The cost of legal action has led the Medical Council to abandon its proposed statement on the advice doctors should give when they have a conscientious objection to abortion.
Having spent more than $214,000 defending its draft statement in court, the council decided it must balance financial prudence with the desire to provide guidelines, chair John Adams says.
The council will not continue its appeal against last year’s High Court ruling from Justice Alan MacKenzie (New Zealand Doctor, 15 December 2010).
The decision has prompted dismay from a prominent sexual health physician, Carol Shand, but relief from legal challenger, Catherine Hallagan. Both are Wellington GPs.
Dr Adams says the end result, no guideline, was not what the council wanted. It felt there was some difficulty for doctors trying to interpret their obligations.
Anecdotally, there were also concerns about access to appropriate services for women in isolated areas with limited choice of doctor, which made the advice to those seeking an abortion particularly important.
Countries such as the UK had guidance similar to that proposed by the council, says Dr Adams.
But here, the judgement of Justice MacKenzie stands.
The council was seeking to advise that doctors who object must arrange for the woman to be seen by another doctor, one who could weigh up the abortion request and take steps for it to be assessed.
However, the judge ruled that the doctor who objects can simply inform the woman she can obtain the service from another health practitioner or from a family planning clinic; or, if it is not against their conscience, can refer to another doctor.
The council cannot add professional requirements on top of the legal ones, he ruled.

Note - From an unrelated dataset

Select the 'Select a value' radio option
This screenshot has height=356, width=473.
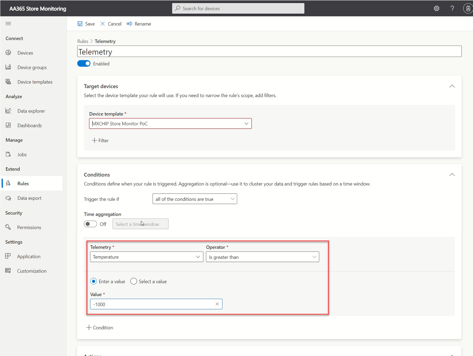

Dr Hallagan says: “[D]octors, troubled by referring patients for consideration of an abortion because of a conscientious objection to providing that service, can be reassured that they do not have to make such a referral.”
Via email, she told New Zealand Doctor she had been shocked by the council’s statement.
As lead plaintiff, the second plaintiff being a group called the New Zealand Health Professionals Alliance, Dr Hallagan sought a judicial review which, she says, “validated the lawful right of a medical practitioner to practise independently in accordance with his or her conscience”.
A cross appeal had also been filed against aspects of the judge’s decision and had now been dropped.
Dr Shand says the outcome will be damaging delays for a minority of pregnant women having to start from scratch and seek a doctor who will refer to certifying consultants.
Some women could find themselves going to several doctors, and some, who do not understand the system, could end up having babies they had not wished to have, she says.
The ruling does not support women’s right to independent consideration of her circumstances and what she wants, and what is in a woman’s best interests under the Contraception, Sterilisation and Abortion Act, Dr Shand says. A certifying consultant herself, she would have liked the matter tested in the country’s highest courts.
Meanwhile, Dr Adams is pointing to the council’s Good Medical Practice standard, stating (in part): “Your personal beliefs should not affect your advice or treatment…If you feel [they] might…you must explain this to patients and tell them about their right to see another doctor.”